The records below are to be returned word for word, with pictures left out.

[Data provided Boundary: Start]

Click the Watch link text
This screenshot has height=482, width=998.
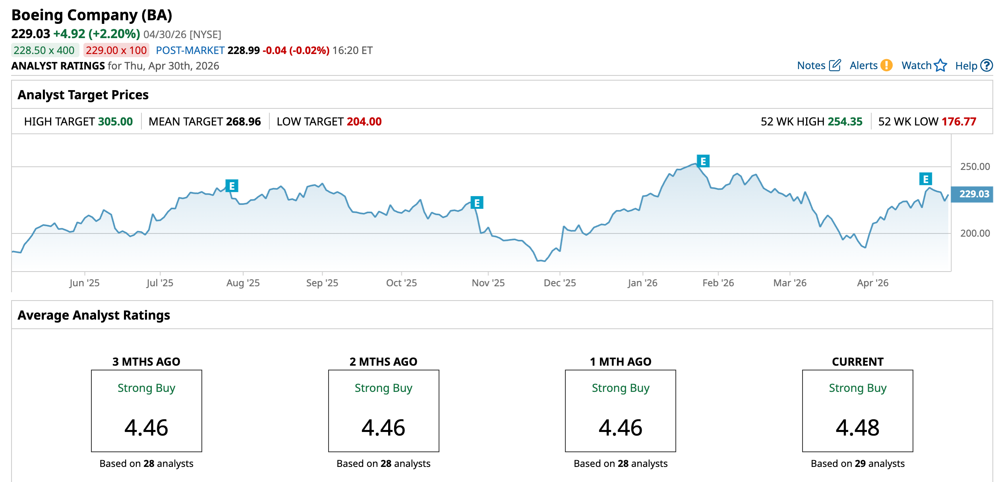click(916, 66)
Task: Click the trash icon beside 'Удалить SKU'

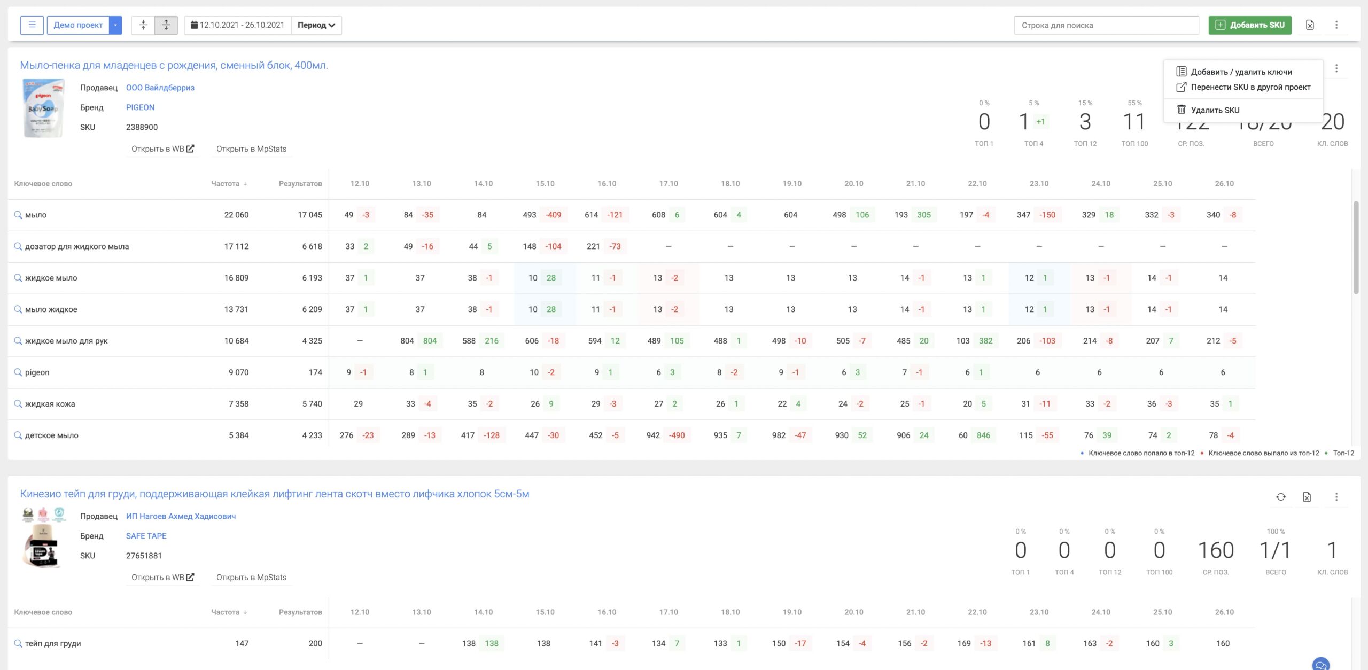Action: click(x=1182, y=110)
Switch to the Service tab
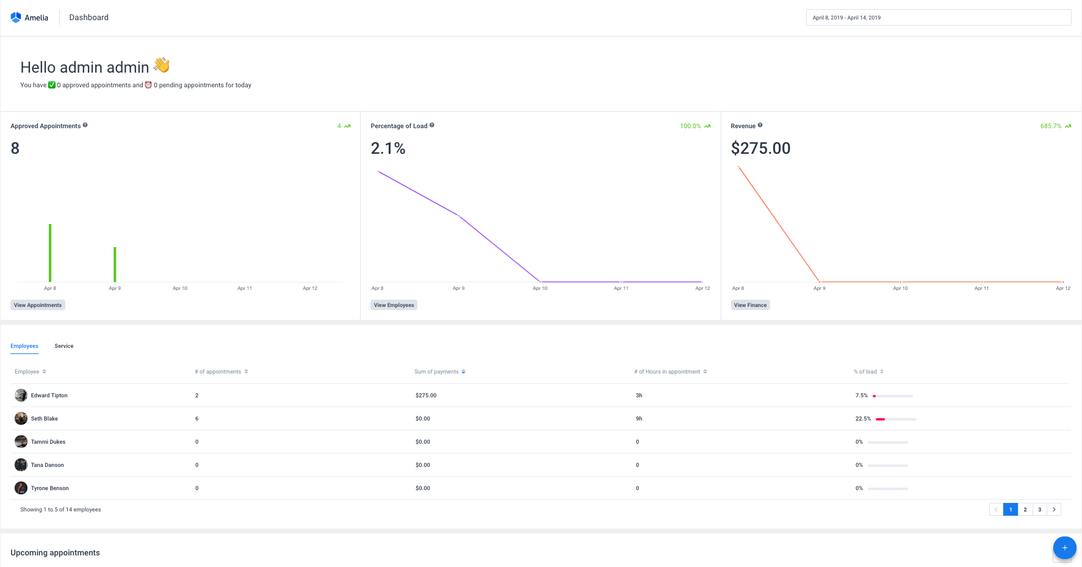This screenshot has width=1082, height=567. [x=63, y=345]
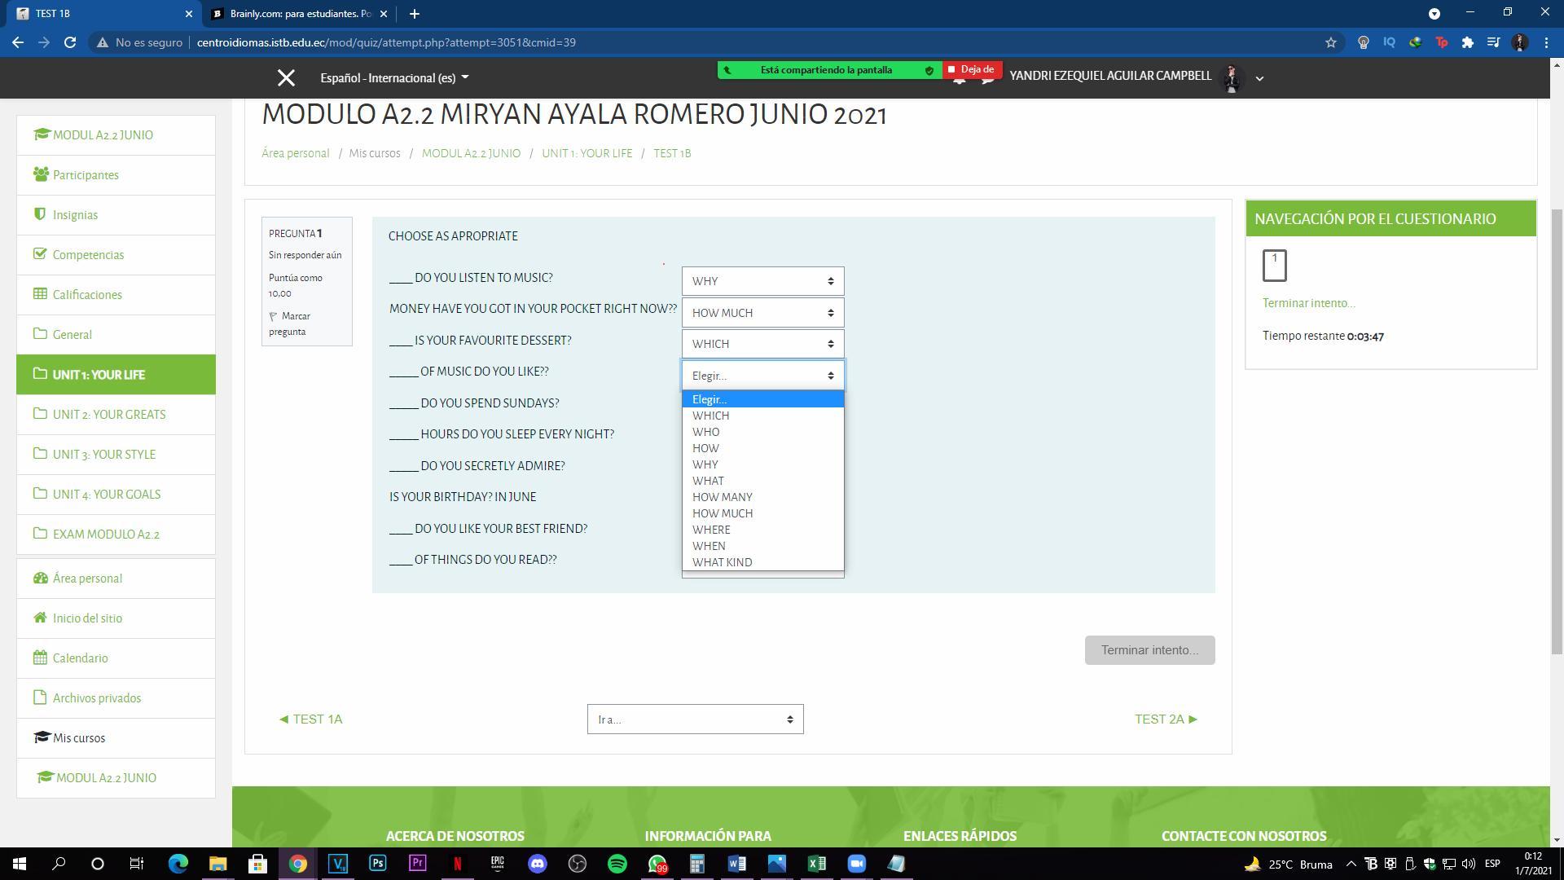Open the browser extensions puzzle icon
Image resolution: width=1564 pixels, height=880 pixels.
pos(1467,42)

[Data provided Boundary: End]

* [Exercise output]:
Click the Watch link text
This screenshot has height=482, width=998.
click(916, 66)
Task: Click the trash icon beside 'Удалить SKU'

Action: click(x=1182, y=110)
Switch to the Service tab
This screenshot has width=1082, height=567. [x=63, y=345]
Open the browser extensions puzzle icon
Image resolution: width=1564 pixels, height=880 pixels.
pos(1467,42)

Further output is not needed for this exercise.